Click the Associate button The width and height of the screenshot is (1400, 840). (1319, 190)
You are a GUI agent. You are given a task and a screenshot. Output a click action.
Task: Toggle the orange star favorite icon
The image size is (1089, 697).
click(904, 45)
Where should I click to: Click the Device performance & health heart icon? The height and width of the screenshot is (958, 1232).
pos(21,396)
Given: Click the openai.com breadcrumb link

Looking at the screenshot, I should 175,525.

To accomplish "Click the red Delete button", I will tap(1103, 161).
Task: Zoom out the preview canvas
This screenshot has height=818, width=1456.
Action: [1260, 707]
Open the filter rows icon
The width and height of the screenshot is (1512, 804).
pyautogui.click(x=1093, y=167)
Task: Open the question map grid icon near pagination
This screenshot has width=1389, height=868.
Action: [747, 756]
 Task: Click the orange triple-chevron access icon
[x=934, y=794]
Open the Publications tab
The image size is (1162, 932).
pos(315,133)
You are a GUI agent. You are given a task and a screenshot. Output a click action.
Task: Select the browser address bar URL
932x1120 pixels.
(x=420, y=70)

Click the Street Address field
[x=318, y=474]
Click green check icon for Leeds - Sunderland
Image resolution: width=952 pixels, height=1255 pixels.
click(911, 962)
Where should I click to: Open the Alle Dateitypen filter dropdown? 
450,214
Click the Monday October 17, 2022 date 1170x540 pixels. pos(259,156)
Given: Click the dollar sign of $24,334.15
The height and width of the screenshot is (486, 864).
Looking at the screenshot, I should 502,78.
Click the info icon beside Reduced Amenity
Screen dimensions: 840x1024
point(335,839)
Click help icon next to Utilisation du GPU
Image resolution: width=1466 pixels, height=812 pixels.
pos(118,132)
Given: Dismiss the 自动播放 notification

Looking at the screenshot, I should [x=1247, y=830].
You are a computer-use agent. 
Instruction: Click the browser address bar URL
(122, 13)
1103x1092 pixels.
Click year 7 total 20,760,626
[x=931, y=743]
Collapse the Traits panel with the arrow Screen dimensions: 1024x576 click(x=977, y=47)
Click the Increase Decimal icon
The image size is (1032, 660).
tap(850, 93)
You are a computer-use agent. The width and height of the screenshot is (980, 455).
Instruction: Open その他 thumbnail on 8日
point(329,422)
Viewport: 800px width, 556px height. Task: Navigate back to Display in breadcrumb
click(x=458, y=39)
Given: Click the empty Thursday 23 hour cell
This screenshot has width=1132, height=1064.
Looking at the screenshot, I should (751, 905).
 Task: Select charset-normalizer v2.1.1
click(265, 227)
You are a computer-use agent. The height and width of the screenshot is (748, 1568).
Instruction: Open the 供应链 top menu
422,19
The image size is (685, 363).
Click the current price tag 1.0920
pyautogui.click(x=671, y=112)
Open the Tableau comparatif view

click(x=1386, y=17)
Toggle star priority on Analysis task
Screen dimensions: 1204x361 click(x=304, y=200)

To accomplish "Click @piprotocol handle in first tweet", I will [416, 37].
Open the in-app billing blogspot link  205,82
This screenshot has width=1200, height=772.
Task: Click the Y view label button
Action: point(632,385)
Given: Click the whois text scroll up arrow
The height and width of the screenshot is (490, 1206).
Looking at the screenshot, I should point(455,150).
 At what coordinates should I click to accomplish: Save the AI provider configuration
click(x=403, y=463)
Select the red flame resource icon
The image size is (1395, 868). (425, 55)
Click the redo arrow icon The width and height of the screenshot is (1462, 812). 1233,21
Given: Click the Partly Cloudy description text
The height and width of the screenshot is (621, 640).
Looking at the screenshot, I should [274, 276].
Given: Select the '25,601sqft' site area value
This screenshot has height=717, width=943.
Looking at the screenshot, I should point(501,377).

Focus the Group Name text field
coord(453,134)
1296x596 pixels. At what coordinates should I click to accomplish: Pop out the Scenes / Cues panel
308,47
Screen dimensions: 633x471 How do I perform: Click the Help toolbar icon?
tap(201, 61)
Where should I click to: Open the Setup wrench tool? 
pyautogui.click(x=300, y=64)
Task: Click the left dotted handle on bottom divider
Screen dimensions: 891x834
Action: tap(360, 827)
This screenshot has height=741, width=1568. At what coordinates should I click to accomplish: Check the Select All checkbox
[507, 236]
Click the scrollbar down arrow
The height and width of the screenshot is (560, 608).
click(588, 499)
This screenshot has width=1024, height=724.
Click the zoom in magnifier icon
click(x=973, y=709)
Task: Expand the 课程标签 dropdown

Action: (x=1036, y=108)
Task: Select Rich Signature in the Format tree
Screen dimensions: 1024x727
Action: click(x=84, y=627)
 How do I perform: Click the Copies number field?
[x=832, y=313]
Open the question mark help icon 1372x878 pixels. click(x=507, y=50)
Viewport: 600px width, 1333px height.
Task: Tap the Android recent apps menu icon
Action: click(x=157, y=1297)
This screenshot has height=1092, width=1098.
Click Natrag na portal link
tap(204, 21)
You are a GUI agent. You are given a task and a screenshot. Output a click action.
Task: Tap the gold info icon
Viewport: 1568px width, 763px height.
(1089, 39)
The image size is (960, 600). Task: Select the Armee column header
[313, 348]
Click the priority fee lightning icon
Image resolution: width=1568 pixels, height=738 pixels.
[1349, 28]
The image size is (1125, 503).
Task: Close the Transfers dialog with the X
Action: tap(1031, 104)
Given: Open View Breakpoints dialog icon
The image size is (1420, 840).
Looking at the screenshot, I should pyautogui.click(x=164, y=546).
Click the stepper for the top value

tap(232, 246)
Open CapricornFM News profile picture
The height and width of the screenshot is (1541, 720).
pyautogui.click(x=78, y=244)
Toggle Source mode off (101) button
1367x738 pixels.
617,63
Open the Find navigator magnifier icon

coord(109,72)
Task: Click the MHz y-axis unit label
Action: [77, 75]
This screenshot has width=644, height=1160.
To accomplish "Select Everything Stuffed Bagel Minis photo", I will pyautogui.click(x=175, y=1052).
+ + + +
_WHAT IS REQUIRED:_ Rewrite the listing from the line with "This screenshot has height=741, width=1568." to the line with "Action: tap(1031, 104)", putting "check box" in place of "checkbox" and keeping everything else the same.

_PROBLEM SOLUTION:_
This screenshot has height=741, width=1568. At what coordinates should I click to accomplish: Check the Select All check box
[507, 236]
Click the scrollbar down arrow
The height and width of the screenshot is (560, 608).
click(588, 499)
This screenshot has width=1024, height=724.
Click the zoom in magnifier icon
click(x=973, y=709)
Task: Expand the 课程标签 dropdown

Action: (x=1036, y=108)
Task: Select Rich Signature in the Format tree
Screen dimensions: 1024x727
Action: click(x=84, y=627)
 How do I perform: Click the Copies number field?
[x=832, y=313]
Open the question mark help icon 1372x878 pixels. click(x=507, y=50)
Viewport: 600px width, 1333px height.
Task: Tap the Android recent apps menu icon
Action: click(x=157, y=1297)
This screenshot has height=1092, width=1098.
Click Natrag na portal link
tap(204, 21)
You are a GUI agent. You are given a task and a screenshot. Output a click action.
Task: Tap the gold info icon
Viewport: 1568px width, 763px height.
(1089, 39)
The image size is (960, 600). Task: Select the Armee column header
[313, 348]
Click the priority fee lightning icon
Image resolution: width=1568 pixels, height=738 pixels.
[1349, 28]
The image size is (1125, 503).
Task: Close the Transfers dialog with the X
Action: tap(1031, 104)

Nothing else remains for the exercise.